I used to be the Girl With The Pretty Long Hair. I got compliments all the time. Strangers stroked my hair and commented on how beautiful it was. They gushed that if they had hair like mine, they would never, ever dare to cut it.
When I casually let it slip that I might hack off the dead ends at some point, they gasped. When I mentioned I sometimes consider buzzing it down to my scalp, they clutched their chests and and exclaimed, “Why, if I had beautiful hair like that, I couldn’t bring myself to part with it!” Inside, I would retort, “Never? Not even if it emotionally killed you when you saw or touched it?”
They didn’t know my story. I didn’t know theirs. People give unsolicited advice about everything under the sun, and my hair was no exception. Still, it struck a nerve. My long locks have been with me through hell, and they managed to avoid getting singed to the root.
Recently, I decided to take matters into my own hands. I had my tailbone-grazing mane lopped to shoulder length, and it was the best choice I could have possibly made. I only wish I did it sooner.

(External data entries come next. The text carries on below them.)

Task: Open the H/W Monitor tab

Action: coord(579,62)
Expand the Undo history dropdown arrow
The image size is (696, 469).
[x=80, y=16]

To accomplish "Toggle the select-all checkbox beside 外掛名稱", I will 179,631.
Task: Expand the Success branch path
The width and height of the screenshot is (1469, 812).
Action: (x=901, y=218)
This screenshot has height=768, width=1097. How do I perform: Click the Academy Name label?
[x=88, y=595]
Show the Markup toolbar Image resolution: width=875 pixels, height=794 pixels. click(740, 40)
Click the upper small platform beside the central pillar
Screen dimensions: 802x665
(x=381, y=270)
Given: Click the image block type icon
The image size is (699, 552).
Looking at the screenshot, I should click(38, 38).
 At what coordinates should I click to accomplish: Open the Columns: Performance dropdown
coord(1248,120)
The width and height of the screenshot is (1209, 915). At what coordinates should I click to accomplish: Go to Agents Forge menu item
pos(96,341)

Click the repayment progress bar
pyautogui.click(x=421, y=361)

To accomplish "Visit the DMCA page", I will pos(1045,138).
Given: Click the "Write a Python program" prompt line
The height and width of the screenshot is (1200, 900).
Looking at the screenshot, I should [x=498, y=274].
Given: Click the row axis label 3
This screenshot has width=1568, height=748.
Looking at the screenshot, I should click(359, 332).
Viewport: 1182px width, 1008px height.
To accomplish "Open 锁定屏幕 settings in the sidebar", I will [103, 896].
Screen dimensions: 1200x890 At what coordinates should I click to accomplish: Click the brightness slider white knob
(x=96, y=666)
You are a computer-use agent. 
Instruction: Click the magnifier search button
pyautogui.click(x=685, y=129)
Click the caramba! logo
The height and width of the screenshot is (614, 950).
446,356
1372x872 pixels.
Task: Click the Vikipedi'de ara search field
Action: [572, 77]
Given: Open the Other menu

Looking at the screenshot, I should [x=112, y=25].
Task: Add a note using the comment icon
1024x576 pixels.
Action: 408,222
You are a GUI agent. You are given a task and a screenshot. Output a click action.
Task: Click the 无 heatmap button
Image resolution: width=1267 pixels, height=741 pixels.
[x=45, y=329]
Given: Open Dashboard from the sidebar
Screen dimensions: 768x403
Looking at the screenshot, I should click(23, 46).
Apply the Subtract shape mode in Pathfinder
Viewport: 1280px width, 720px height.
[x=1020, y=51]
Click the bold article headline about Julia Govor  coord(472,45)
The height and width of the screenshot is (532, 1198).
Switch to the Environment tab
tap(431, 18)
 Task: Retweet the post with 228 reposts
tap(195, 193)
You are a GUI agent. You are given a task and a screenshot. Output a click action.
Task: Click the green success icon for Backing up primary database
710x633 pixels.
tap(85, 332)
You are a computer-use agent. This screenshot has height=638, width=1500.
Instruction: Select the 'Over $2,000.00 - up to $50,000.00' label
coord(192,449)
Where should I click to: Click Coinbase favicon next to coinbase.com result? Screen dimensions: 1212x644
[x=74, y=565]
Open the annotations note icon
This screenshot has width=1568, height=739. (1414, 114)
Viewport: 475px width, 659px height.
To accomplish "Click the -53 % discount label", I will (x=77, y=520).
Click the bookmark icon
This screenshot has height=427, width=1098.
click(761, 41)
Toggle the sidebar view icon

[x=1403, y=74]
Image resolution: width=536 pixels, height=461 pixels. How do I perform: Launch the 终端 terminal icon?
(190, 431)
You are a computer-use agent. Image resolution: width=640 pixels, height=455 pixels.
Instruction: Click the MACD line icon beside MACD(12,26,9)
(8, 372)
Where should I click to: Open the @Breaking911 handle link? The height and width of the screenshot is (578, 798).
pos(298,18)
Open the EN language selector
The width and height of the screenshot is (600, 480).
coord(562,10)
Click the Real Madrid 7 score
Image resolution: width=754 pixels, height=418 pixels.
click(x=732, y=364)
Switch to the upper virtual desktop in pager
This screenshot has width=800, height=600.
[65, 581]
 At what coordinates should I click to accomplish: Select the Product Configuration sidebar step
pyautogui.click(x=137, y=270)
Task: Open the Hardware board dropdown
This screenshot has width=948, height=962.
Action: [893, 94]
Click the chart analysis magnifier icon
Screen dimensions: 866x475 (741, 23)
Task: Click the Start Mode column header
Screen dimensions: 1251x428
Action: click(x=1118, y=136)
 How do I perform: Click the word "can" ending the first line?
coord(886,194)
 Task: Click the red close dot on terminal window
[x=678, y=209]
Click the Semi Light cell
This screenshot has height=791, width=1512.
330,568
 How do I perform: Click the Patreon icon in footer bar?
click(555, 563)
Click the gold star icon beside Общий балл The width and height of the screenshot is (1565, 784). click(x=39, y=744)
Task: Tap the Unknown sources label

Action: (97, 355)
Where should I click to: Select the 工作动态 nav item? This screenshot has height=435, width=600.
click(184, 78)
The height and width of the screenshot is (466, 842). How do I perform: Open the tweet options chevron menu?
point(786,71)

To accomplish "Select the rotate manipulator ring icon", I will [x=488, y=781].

I grew out my hair out for seven years. During that time, I have entered and exited and reentered abusive situations. I was trafficked. My worth has been entirely wrapped up in my body and what it could do for people who didn’t give a damn about my humanity.
My hair has been ripped out by the fistful. My hair has been the lasso assailants used to pull me into an alley. My hair has been my Achilles’ heel. After the last assault, I wore my hair in a tight bun whenever I exited my apartment. I feared wearing it down or in a long ponytail put me at greater risk.
It was a couple of weeks ago, basking in total freedom for the first time in my life, that I decided on a whim to chop off my hair. All the pain I had endured had rendered my Rapunzel-esque locks dull and dead.
When I looked at my hair, I saw everything from which I wanted to separate myself. It was a simple fix: I can’t extract the memories, the scars, or the PTSD symptoms, but I can get my hair cut.